Ironwood’s main competitor is Nvidia, but AMD and Intel are also building dedicated AI hardware. Here’s how they stack up:
AMD MI300X
- AMD’s top AI chip, launched late 2023
- Designed for inference and HPC workloads
- Offers up to 192GB of HBM3 memory, great for massive models
- Runs on ROCm, AMD’s answer to CUDA, but adoption is still growing
Intel Gaudi 2 / Gaudi 3
- Developed by Intel’s Habana Labs
- Focused on cost-effective AI training and inference
- Gaudi 3 (launched 2024) is estimated to deliver 400+ TFLOPS FP8
- Primarily used in AWS and select enterprise clouds
| Feature | Ironwood | AMD MI300X | Intel Gaudi 3 |
|---|---|---|---|
| Launch Year | 2025 | 2023 | 2024 |
| Memory | TBD (likely HBM) | 192GB HBM3 | 128GB |
| Use Case Focus | LLMs, inference | HPC, AI inference | AI training / inference |
| Cloud Support | Google Cloud | Azure (limited) | AWS, OCI, GCP |
| Ecosystem Maturity | Very High | Moderate | Moderate |
Conclusion: AMD and Intel are gaining ground, but Ironwood and H100 remain the go-to chips for cutting-edge AI infrastructure today.

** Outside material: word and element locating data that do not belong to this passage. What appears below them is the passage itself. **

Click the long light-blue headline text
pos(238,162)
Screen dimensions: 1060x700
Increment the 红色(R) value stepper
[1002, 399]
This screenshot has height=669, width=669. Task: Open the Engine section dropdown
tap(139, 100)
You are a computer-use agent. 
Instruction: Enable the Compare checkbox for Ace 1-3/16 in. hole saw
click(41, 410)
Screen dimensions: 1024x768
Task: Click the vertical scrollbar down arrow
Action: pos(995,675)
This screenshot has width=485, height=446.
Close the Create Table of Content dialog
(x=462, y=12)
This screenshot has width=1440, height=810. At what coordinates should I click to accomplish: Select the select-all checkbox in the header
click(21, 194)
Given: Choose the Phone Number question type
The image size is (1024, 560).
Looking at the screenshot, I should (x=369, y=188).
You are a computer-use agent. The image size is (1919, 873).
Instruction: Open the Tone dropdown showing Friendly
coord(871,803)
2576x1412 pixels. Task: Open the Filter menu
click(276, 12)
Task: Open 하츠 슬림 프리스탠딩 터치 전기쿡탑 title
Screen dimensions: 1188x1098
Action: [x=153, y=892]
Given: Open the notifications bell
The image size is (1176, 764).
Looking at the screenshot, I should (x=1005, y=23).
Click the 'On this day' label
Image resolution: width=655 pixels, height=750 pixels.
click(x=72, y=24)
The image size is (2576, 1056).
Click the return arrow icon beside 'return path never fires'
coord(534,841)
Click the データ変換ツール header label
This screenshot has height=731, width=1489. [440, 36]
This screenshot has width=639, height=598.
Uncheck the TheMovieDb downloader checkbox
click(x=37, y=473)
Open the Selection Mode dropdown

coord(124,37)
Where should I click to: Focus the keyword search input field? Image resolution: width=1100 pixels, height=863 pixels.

Google Ironwood’s market impact
Google’s ambitions are clear. It’s not just launching a chip, it is reinforcing its identity as a vertically integrated AI company.
Key highlights:
- Anthropic will use up to 1 million Ironwood TPUs to power Claude
- Google raised CapEx from $85B to $93B to support AI infra
- Q3 Cloud revenue reached $15.15 billion, up 34% YoY
- Ironwood will be fully available to customers in late 2025
Google’s CEO, Sundar Pichai, underscored the significance:
“We’re seeing a surge in demand for AI infrastructure… Ironwood is key to meeting that demand.”
This move also gives Google leverage as Nvidia GPUs remain in tight supply, offering customers a new high-performance option with potentially better cost-to-performance ratios.
Why this matters
Ironwood is more than a fast chip. It is a signal that Google wants to own the future of AI infrastructure, not rent it.
By controlling its own hardware, software, and cloud services, Google gains:
- Cost savings
- Faster iteration cycles
- More optimized performance
It also reduces its dependence on external chipmakers, a strategic move as AI models grow more complex and costly.
And for developers, startups, and enterprises? It means more choice, better performance per dollar, and access to hardware that’s purpose-built for the AI era. With its combination of scale, efficiency, and cloud-native integration, Ironwood is positioned to play a leading role in training the world’s largest models and running them in real time, from enterprise dashboards to voice assistants to scientific simulations.